Like I said, it's okay to be uncertain about making a huge, permanent life-altering decision. However, it is not okay to sit there saying you're childfree while not lifting a finger to prevent pregnancy on a regular basis. That just makes you a lying, ignorant asshat.
Re: Fence sitting "CF'ers"
February 15, 2016
Quote

"I don't plan on having children, but we haven't taken any permanent steps to prevent his sperm and my egg from uniting"

Riiiiiight~ hears the thing, right now Im a woman in a relationship with a man. I use BC pills daily and he uses condoms every time sex happens. If the condom slipped/ripped or otherwise failed, or I'd been sick recently and wasnt certain my BC pills were 100%. I would seek out and use the morning after pills. If hell forbid that also fails, I'd be back at my doctors requesting where I can get an abortion asap; because I sure as shit dont want a child. But right now, while im unemployed, I cant afford the cost of permanent BC. however soon as I am financially able, I will be consulting doctors on getting that ball rolling. Thats the difference between my: no way in hell will I have kids; and your will birth and raise it when accident happens.

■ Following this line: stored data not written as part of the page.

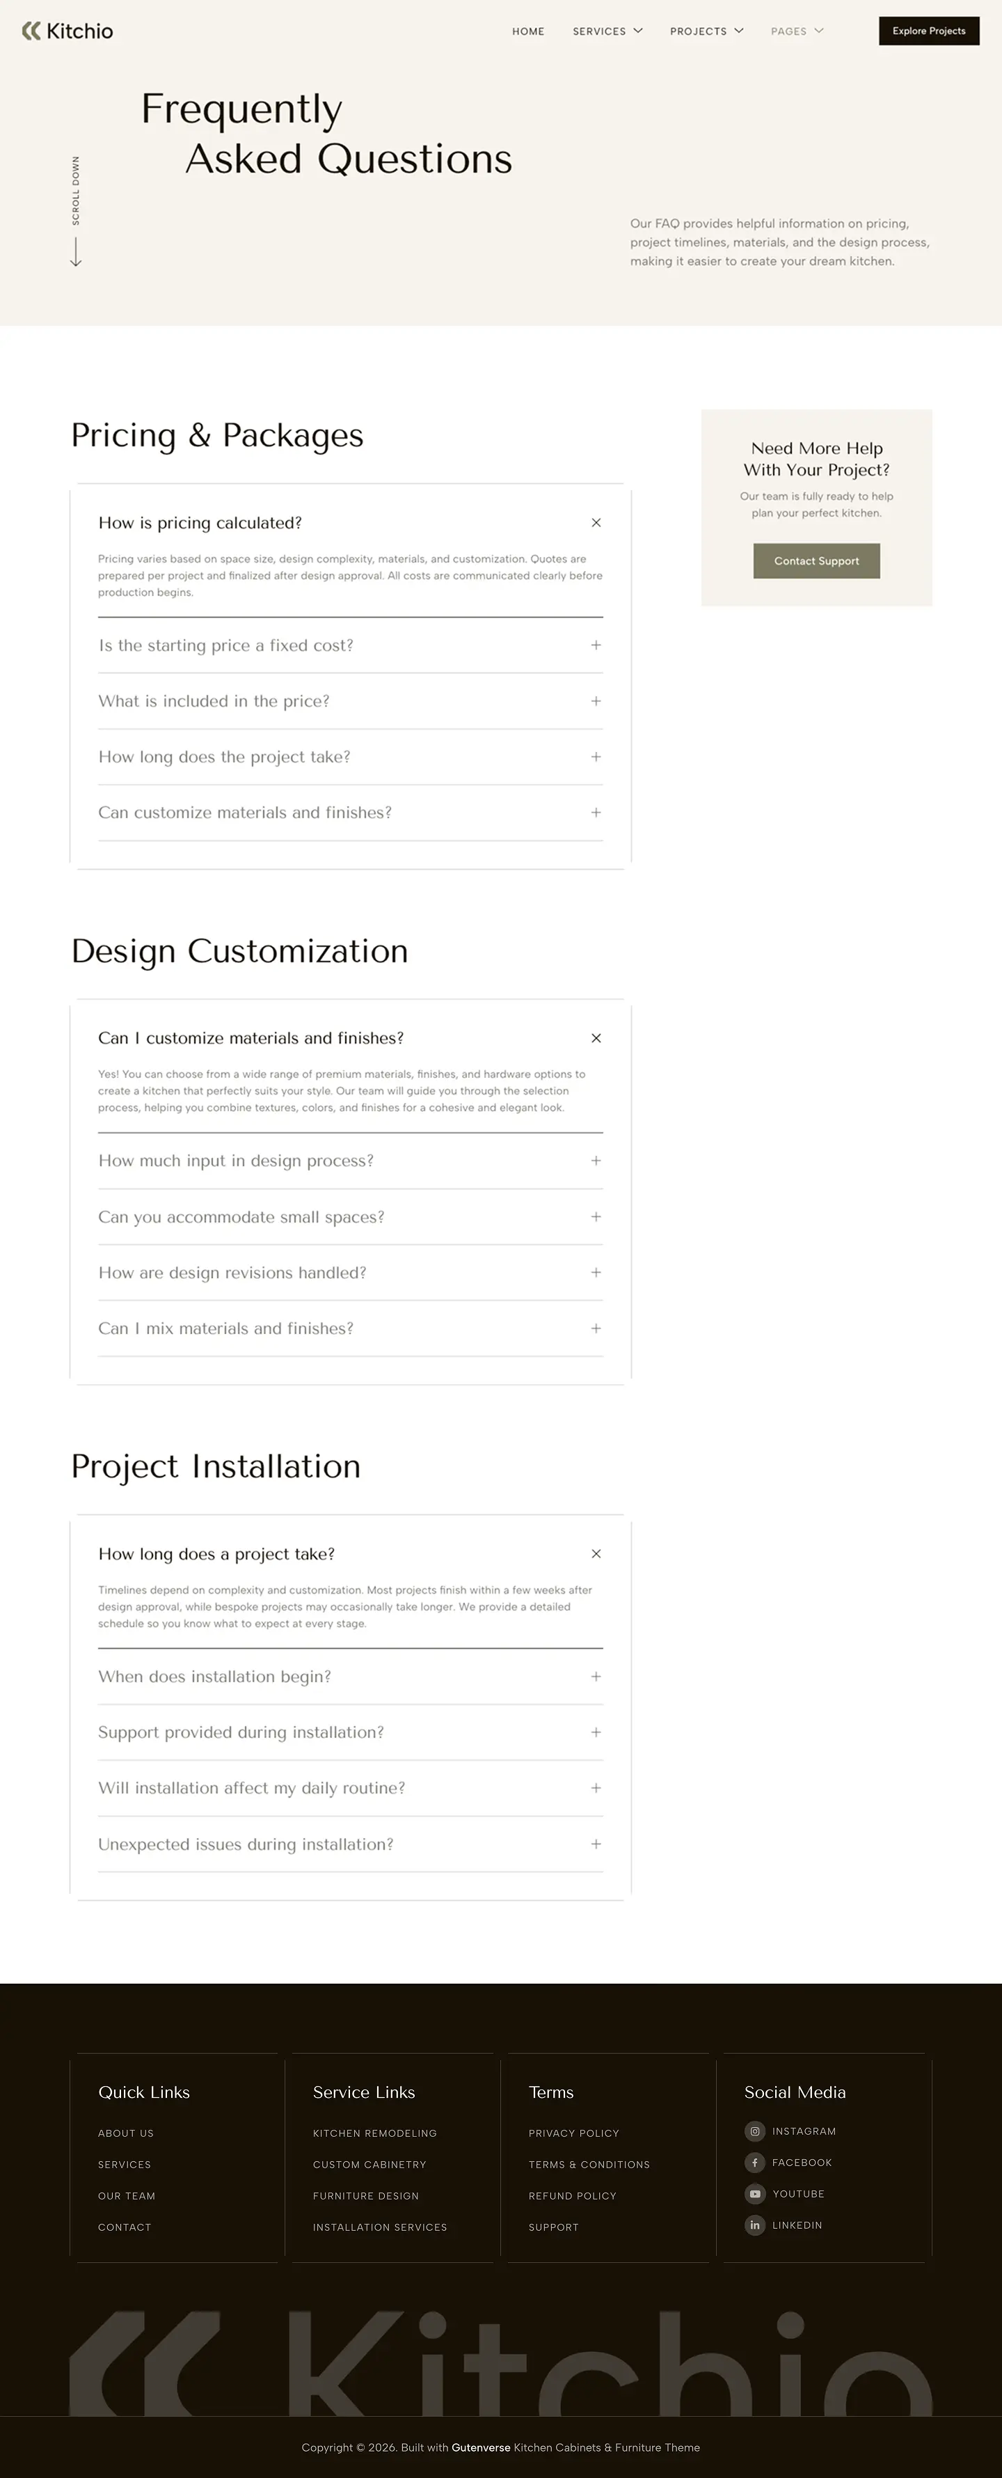Viewport: 1002px width, 2478px height.
Task: Open the Pages menu
Action: [796, 31]
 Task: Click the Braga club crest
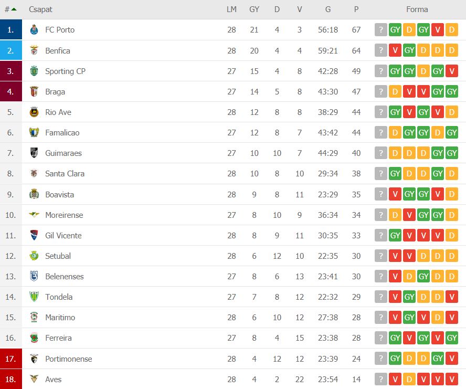[x=34, y=91]
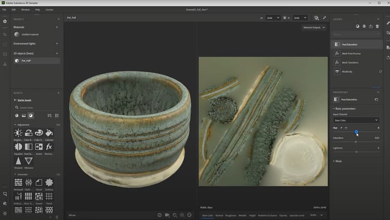Open the Window menu
Screen dimensions: 390x220
[x=25, y=9]
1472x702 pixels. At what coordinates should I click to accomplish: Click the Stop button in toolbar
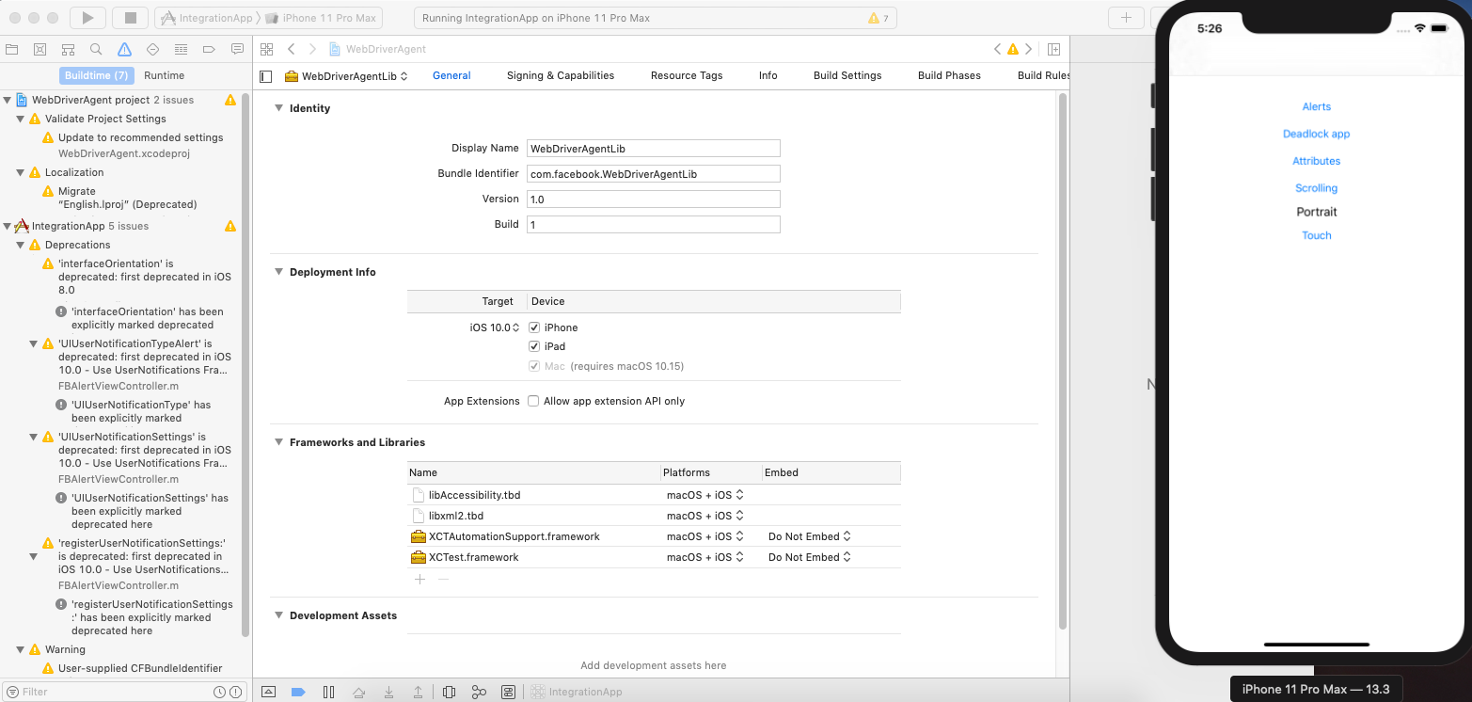pyautogui.click(x=130, y=17)
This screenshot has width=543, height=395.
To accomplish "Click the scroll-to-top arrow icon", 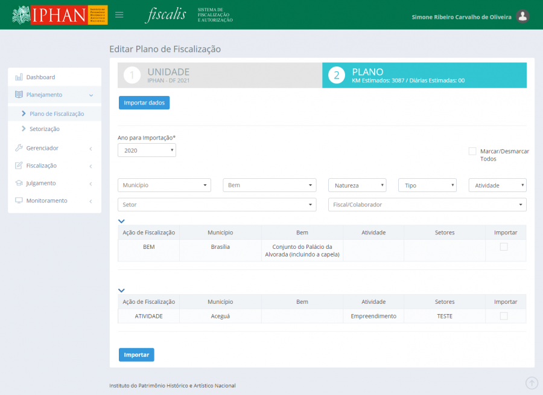I will [x=532, y=383].
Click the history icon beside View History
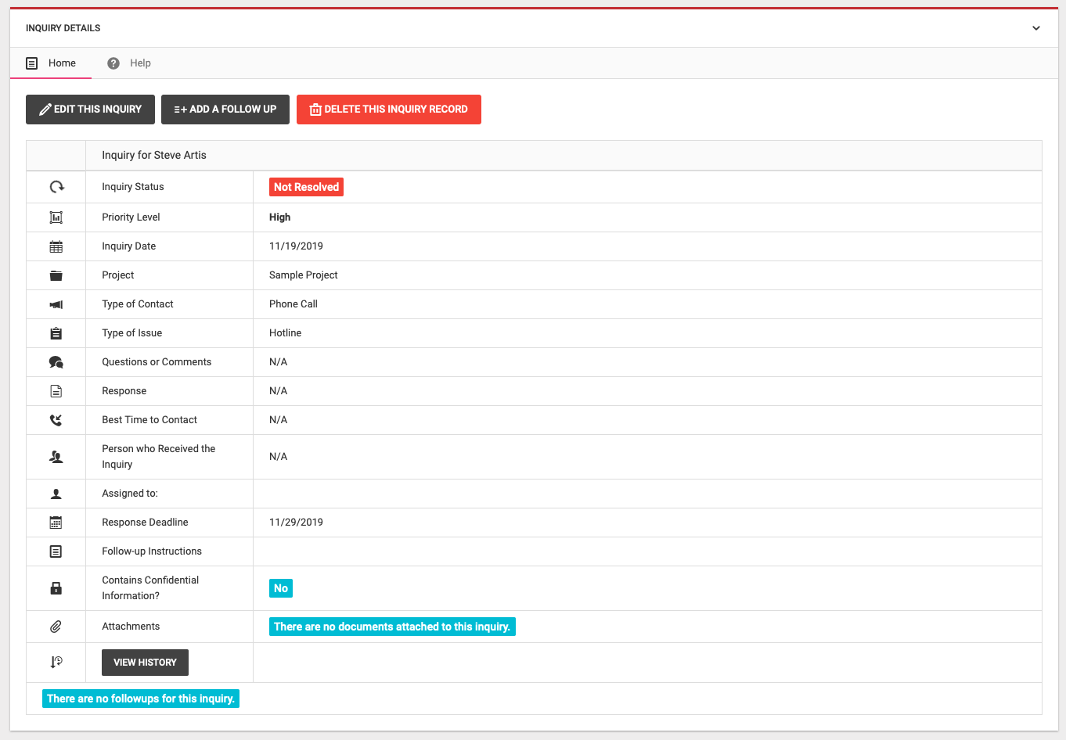The height and width of the screenshot is (740, 1066). [x=56, y=663]
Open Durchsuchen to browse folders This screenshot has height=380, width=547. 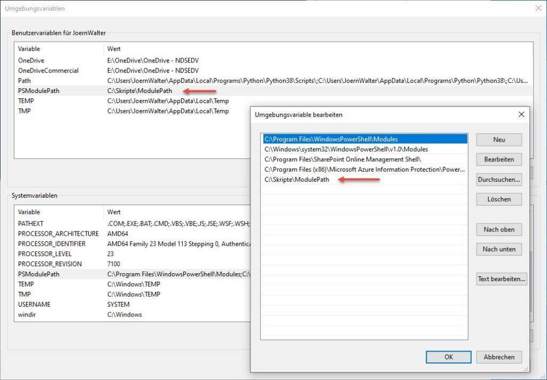click(498, 179)
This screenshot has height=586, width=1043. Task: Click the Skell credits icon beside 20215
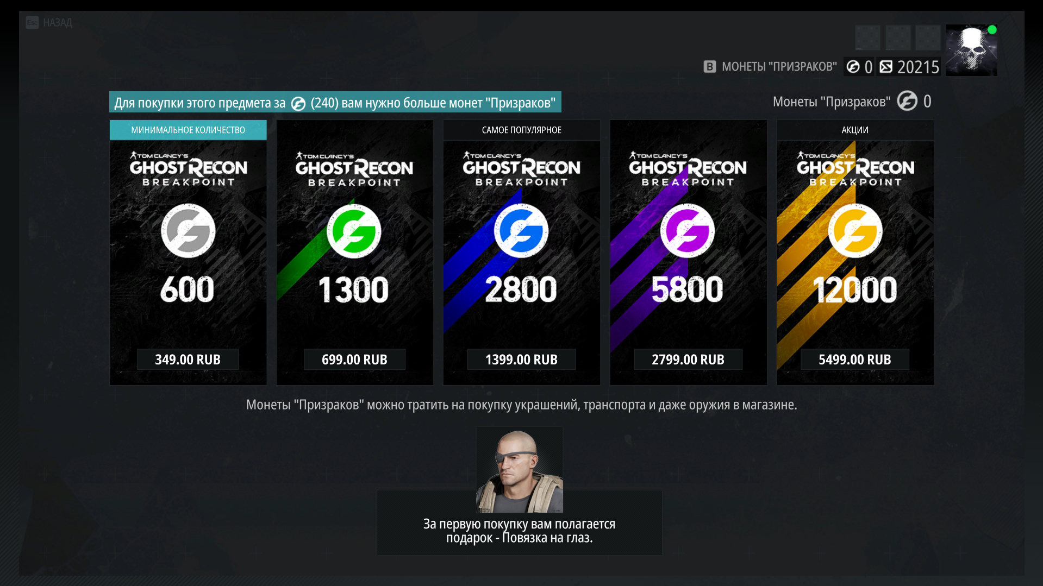(886, 67)
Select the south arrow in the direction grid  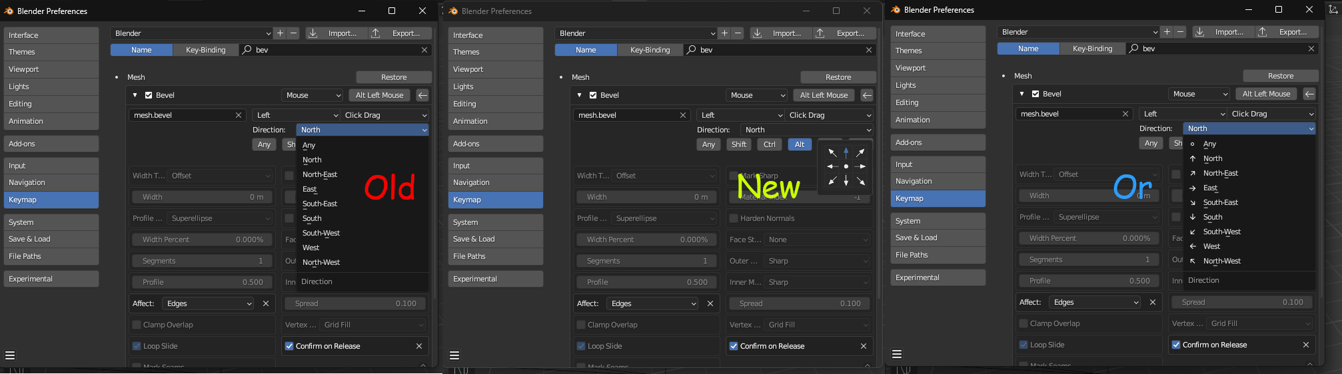tap(846, 181)
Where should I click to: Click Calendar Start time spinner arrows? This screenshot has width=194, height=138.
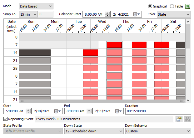tap(107, 14)
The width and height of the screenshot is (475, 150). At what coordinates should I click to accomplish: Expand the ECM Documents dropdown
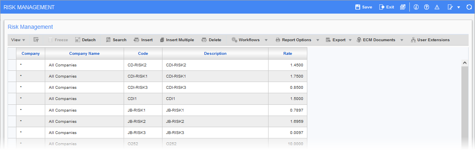[402, 40]
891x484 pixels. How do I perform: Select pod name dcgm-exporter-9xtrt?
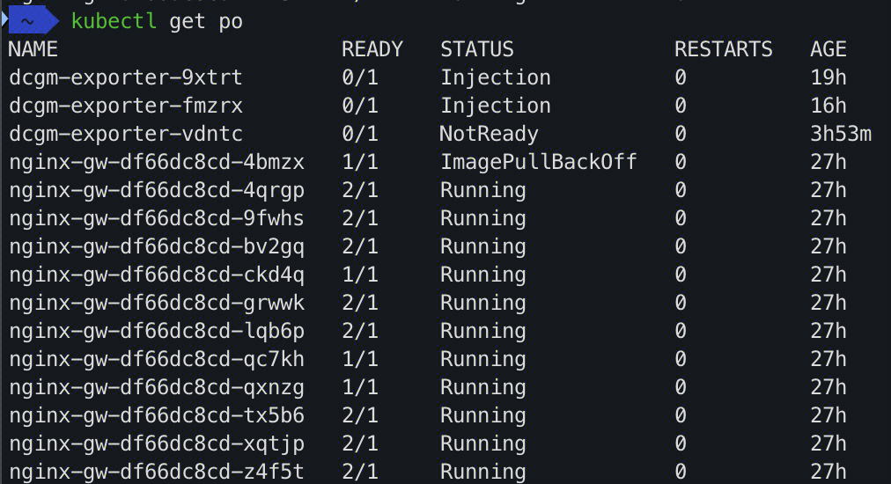click(126, 77)
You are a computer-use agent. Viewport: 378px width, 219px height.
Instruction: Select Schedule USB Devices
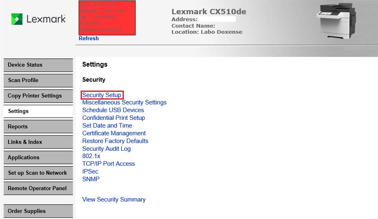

Me thinks people should look up the meaning of the terms they use to describe themselves, because she is certainly not CF. (must think shes "child free" now, like parents claim to be when dumplings at camp)
Re: Fence sitting "CF'ers"
February 16, 2016
Quote
Dorisan
And then you have this writer, who thinks she ought to be wearing a hair shirt because she doesn't want kids.

It's an article full of self-castigation and guilty justifications, winding up with a statement that implies "I'm effed up for not wanting kids but, yanno what? That's OK!"

I read that - ERG. I thought it might be the usual kind of satire that Cracked does - but this woman here - it does not come off as any kind of satire. "Hair Shirt" is right.

And then I looked at a few of the comments ~

OK, first few not too bad ~

And then came a few Parents, not too bad ~

And then came the ones who 'do not wish to identify with the "CF Movement" - because Those People - Are Icky and Bad Meanies.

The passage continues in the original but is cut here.